#### Activity:
Every record shown below should be duplicated exactly.

Stored items
= Beginning of Section =

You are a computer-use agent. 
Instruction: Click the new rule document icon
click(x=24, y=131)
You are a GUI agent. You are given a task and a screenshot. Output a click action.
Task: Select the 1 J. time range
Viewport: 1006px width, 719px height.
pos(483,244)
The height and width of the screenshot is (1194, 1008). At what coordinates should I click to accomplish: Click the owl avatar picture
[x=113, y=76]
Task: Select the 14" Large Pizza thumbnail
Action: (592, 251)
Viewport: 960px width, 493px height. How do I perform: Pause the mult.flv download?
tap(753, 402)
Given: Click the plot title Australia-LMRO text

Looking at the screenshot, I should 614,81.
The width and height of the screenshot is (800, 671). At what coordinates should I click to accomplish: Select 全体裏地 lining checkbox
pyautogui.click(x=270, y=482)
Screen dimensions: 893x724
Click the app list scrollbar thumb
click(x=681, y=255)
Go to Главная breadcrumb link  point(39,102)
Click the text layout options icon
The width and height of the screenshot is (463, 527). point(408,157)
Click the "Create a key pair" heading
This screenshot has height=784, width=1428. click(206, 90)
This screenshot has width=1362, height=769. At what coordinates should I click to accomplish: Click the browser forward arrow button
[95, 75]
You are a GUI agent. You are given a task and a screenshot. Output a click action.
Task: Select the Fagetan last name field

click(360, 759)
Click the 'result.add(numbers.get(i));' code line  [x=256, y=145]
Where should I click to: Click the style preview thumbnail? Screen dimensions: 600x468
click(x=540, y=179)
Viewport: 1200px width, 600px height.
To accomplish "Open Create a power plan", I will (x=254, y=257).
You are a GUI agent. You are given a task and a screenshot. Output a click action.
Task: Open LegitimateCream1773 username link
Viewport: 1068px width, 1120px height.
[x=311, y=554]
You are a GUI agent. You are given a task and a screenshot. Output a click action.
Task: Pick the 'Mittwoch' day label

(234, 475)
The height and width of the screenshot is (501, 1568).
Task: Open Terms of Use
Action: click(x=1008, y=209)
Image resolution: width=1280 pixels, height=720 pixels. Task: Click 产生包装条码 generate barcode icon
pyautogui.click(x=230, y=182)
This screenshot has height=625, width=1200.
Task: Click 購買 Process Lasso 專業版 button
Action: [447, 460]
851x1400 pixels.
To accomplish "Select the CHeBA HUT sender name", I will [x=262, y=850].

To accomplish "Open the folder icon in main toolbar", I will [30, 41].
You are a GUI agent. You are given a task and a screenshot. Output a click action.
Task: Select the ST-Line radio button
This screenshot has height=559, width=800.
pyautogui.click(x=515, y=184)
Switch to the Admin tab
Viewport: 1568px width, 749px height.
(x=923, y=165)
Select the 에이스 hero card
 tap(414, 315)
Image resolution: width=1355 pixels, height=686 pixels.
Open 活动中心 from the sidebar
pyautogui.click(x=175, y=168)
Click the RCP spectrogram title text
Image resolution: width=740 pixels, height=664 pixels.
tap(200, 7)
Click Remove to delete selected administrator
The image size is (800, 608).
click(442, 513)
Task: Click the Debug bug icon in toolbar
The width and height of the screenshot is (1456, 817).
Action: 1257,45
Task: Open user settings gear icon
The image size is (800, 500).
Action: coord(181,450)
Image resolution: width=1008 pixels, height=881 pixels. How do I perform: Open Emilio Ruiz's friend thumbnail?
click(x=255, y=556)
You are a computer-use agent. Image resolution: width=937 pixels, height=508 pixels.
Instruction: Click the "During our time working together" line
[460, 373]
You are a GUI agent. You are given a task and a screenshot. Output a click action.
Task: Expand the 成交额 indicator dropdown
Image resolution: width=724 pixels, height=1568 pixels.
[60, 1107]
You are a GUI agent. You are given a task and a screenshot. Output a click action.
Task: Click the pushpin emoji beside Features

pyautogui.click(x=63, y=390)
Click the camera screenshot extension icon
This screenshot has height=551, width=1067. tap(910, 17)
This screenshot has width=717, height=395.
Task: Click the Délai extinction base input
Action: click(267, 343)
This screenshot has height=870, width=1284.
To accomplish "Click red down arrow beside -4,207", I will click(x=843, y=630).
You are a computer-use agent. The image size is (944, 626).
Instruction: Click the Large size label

= End of Section =

#### Written solution:
You are a computer-use agent. 
Instruction: Click the new rule document icon
click(x=24, y=131)
You are a GUI agent. You are given a task and a screenshot. Output a click action.
Task: Select the 1 J. time range
Viewport: 1006px width, 719px height.
pos(483,244)
The height and width of the screenshot is (1194, 1008). At what coordinates should I click to accomplish: Click the owl avatar picture
[x=113, y=76]
Task: Select the 14" Large Pizza thumbnail
Action: (592, 251)
Viewport: 960px width, 493px height. How do I perform: Pause the mult.flv download?
tap(753, 402)
Given: Click the plot title Australia-LMRO text

Looking at the screenshot, I should 614,81.
The width and height of the screenshot is (800, 671). At what coordinates should I click to accomplish: Select 全体裏地 lining checkbox
pyautogui.click(x=270, y=482)
Screen dimensions: 893x724
Click the app list scrollbar thumb
click(x=681, y=255)
Go to Главная breadcrumb link  point(39,102)
Click the text layout options icon
The width and height of the screenshot is (463, 527). point(408,157)
Click the "Create a key pair" heading
This screenshot has height=784, width=1428. click(206, 90)
This screenshot has width=1362, height=769. At what coordinates should I click to accomplish: Click the browser forward arrow button
[95, 75]
You are a GUI agent. You are given a task and a screenshot. Output a click action.
Task: Select the Fagetan last name field

click(360, 759)
Click the 'result.add(numbers.get(i));' code line  [x=256, y=145]
Where should I click to: Click the style preview thumbnail? Screen dimensions: 600x468
click(x=540, y=179)
Viewport: 1200px width, 600px height.
To accomplish "Open Create a power plan", I will (x=254, y=257).
You are a GUI agent. You are given a task and a screenshot. Output a click action.
Task: Open LegitimateCream1773 username link
Viewport: 1068px width, 1120px height.
[x=311, y=554]
You are a GUI agent. You are given a task and a screenshot. Output a click action.
Task: Pick the 'Mittwoch' day label

(234, 475)
The height and width of the screenshot is (501, 1568).
Task: Open Terms of Use
Action: click(x=1008, y=209)
Image resolution: width=1280 pixels, height=720 pixels. Task: Click 产生包装条码 generate barcode icon
pyautogui.click(x=230, y=182)
This screenshot has height=625, width=1200.
Task: Click 購買 Process Lasso 專業版 button
Action: [447, 460]
851x1400 pixels.
To accomplish "Select the CHeBA HUT sender name", I will [x=262, y=850].

To accomplish "Open the folder icon in main toolbar", I will [30, 41].
You are a GUI agent. You are given a task and a screenshot. Output a click action.
Task: Select the ST-Line radio button
This screenshot has height=559, width=800.
pyautogui.click(x=515, y=184)
Switch to the Admin tab
Viewport: 1568px width, 749px height.
(x=923, y=165)
Select the 에이스 hero card
 tap(414, 315)
Image resolution: width=1355 pixels, height=686 pixels.
Open 活动中心 from the sidebar
pyautogui.click(x=175, y=168)
Click the RCP spectrogram title text
Image resolution: width=740 pixels, height=664 pixels.
tap(200, 7)
Click Remove to delete selected administrator
The image size is (800, 608).
click(442, 513)
Task: Click the Debug bug icon in toolbar
The width and height of the screenshot is (1456, 817).
Action: 1257,45
Task: Open user settings gear icon
The image size is (800, 500).
Action: coord(181,450)
Image resolution: width=1008 pixels, height=881 pixels. How do I perform: Open Emilio Ruiz's friend thumbnail?
click(x=255, y=556)
You are a computer-use agent. Image resolution: width=937 pixels, height=508 pixels.
Instruction: Click the "During our time working together" line
[460, 373]
You are a GUI agent. You are given a task and a screenshot. Output a click action.
Task: Expand the 成交额 indicator dropdown
Image resolution: width=724 pixels, height=1568 pixels.
[60, 1107]
You are a GUI agent. You are given a task and a screenshot. Output a click action.
Task: Click the pushpin emoji beside Features

pyautogui.click(x=63, y=390)
Click the camera screenshot extension icon
This screenshot has height=551, width=1067. tap(910, 17)
This screenshot has width=717, height=395.
Task: Click the Délai extinction base input
Action: click(267, 343)
This screenshot has height=870, width=1284.
To accomplish "Click red down arrow beside -4,207", I will click(x=843, y=630).
You are a computer-use agent. The image size is (944, 626).
Instruction: Click the Large size label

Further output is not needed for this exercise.